A roundup of today’s big stories in hyperlocal content, commerce, and technology.
Airbnb May Hire Former Square Exec Rabois as COO (Wall Street Journal)
Airbnb is in talks to hire Keith Rabois as its chief operating officer, according to people familiar with the matter, in the wake of his departure from a similar role at Square. Rabois, a longtime Silicon Valley executive, resigned from Square in late January, amid accusations of sexual harassment by an employee.
5 Strategies for SMBs Using Social Gifting Apps (Street Fight)
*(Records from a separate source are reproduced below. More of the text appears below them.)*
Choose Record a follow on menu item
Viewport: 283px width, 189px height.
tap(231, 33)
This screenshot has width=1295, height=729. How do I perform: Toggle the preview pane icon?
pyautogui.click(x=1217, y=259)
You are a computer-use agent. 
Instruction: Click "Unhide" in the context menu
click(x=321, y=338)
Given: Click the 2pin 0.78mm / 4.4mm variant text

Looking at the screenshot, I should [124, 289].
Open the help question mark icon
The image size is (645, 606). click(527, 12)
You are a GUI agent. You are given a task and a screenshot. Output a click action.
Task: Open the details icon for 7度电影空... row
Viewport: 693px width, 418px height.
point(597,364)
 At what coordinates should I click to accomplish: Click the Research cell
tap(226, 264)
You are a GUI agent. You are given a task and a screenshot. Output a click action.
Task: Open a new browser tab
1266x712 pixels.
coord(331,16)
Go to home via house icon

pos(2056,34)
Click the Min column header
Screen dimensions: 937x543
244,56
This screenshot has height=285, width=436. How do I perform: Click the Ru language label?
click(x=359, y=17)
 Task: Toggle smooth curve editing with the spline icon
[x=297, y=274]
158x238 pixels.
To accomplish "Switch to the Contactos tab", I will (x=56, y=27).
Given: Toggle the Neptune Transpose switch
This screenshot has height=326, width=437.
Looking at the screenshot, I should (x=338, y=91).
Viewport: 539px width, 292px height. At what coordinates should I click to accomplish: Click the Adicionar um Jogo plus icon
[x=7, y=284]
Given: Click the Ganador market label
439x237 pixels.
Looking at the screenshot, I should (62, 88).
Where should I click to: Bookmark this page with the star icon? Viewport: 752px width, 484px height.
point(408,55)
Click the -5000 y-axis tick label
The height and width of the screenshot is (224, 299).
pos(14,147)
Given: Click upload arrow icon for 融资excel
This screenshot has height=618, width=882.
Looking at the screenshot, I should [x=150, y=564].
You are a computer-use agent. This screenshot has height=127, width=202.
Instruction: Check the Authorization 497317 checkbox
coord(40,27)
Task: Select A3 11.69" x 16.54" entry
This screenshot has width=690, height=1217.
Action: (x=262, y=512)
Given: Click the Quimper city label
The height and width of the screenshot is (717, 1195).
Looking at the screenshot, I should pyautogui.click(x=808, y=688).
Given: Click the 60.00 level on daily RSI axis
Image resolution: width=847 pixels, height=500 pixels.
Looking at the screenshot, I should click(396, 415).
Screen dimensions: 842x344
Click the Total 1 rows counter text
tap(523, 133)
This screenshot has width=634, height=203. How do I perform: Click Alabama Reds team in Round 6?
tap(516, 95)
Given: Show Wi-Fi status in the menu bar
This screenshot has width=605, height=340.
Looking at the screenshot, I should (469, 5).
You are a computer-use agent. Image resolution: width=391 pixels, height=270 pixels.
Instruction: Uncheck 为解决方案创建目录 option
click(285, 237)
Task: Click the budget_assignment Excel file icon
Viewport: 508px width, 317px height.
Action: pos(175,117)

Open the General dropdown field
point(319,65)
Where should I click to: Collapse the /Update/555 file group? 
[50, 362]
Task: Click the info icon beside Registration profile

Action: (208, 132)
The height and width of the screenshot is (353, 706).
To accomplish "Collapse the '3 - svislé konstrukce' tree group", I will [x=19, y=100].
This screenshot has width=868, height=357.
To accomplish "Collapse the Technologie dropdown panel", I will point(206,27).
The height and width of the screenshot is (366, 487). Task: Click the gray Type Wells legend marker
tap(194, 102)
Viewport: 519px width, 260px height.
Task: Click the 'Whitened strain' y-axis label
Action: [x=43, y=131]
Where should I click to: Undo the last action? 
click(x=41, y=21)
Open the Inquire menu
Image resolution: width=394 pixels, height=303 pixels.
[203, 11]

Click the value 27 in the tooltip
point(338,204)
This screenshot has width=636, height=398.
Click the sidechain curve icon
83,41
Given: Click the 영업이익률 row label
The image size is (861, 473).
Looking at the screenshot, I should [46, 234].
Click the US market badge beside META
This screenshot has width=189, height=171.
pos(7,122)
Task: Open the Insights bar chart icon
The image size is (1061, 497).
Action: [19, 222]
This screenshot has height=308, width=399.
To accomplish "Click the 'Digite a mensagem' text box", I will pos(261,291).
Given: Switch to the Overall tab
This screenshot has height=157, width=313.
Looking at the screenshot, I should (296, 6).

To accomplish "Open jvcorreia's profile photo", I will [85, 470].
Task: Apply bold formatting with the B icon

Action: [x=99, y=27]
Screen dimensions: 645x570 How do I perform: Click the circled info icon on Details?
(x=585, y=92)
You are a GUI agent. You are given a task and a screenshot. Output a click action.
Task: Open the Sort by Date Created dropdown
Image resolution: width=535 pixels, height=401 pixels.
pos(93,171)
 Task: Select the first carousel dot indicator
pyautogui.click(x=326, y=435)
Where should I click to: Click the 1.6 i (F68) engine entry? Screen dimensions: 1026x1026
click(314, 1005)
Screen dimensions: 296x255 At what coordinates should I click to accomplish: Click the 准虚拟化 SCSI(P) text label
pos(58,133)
Translating Facebook fans and Twitter followers into actual sales is a challenge that even the largest brands are still working to overcome. To break through the clutter and get noticed, small businesses are increasingly using social gifting platforms to send gift cards and physical items to online fans. Here are five tips from the experts on what small businesses can do to ensure a high ROI on any social gifting promotions.
Nokia Opens Up Here platform With an Eye to the Future (GigaOm)
Nokia’s mapping and location-based services suite will be available on multiple platforms and open to third-party developers. This gives the company an OS-independent platform to exploit, and a chance to make the most of smart glass.
Voice Media Group Relaunches City Apps — Can Mobile Really Be Alt-Weeklies’ Salvation? (Street Fight)
Voice Media Group, which acquired 11 alt-weeklies around the country back in October, is re-launching its various cities’ mobile apps, which it hopes will become go-to listings and reviews guides for their local markets. According to Tiffany Shackelford, the executive director at the Association of Alternative Newsmedia, many alt-weeklies, like VMG, are beginning to understand the importance of mobile.
Why Big Brands Fell Out of Love with Check-Ins (Digiday)
The shine is now off the check-in. Consumers still use the functionality, but big brands aren’t pushing check-in programs with nearly the fervor they did three years ago. Brands like Starbucks called it quits with check-ins through third parties like Foursquare and Facebook, and they instead let consumers check in to their locations via its own branded app. Retailers like Target are doing the same.
After Selling To Google, Founders Buy DailyDeal Back (The Next Web)
In what seems a very unusual move, the founders of DailyDeal are buying back their company from Google after selling it to the search company just a year and a half ago. DailyDeal is a coupon promotional site much like Groupon, and was founded in Germany only four years ago. Google is said to have paid $114 million for the firm, but was reportedly getting ready to shut down the company down.
Facebook to Partner With Acxiom, Epsilon to Match Store Purchases With User Profiles (AdAge)
Facebook is testing out a new kind of ad targeting that will let brands market to users based on what they’ve bought offline, according to execs briefed on their plans. The social network is partnering with data giants including Epsilon, Acxiom and Datalogix to allow brands to match data gathered through shopper loyalty program to individual Facebook profiles, much like it’s done previously with marketers’ customer data from their CRM databases.
Google Quietly Rolls Out New Offer Extensions in AdWords (Search Engine Land)
Google is now rolling out Offer Extensions, their latest ad extension that lets AdWords advertisers post deal offers underneath a normal Google Search ad. Offer Extensions could be the nail in the coffin for Groupon, who has been struggling to stay afloat as their stock has plummeted.
Startups are Disrupting the Loyalty Industry (PandoDaily)
Gabe Zichermann: Sensing weakness in incumbents and the fragmentation of retail loyalty, dozens of startups aimed at transforming the industry have entered the market in the last decade but with mixed results. Their mistake was underestimating the inertia and myopia of traditional loyalty programs.
Why Local Commerce Will Be Larger Than E-Commerce For The Next Decade, An Analysis (TechCrunch)
Mike Ghaffary: While Marc Andreessen holds firm that e-commerce will completely overshadow physical retail, the debate missed why some industries will never go completely online. Some industries will have a hard time competing as more consumers embrace online shopping, but some industries will do just fine.
With Hyperlocal Forums on the Rise, Will They Replace or Complement Local News? (Online Journalism Review)
Hyperlocal efforts got an infusion of cash earlier this month, when the neighborhood social network Nextdoor scored $21.6 million from leading venture capitalists. The backers — led by Greylock Partners David Sze, who has invested in Facebook, LinkedIn, and Pandora — are betting that the platform for private, geographically based forums will be the next hot thing in local news and information and could even build community in neighborhoods across the country in the process.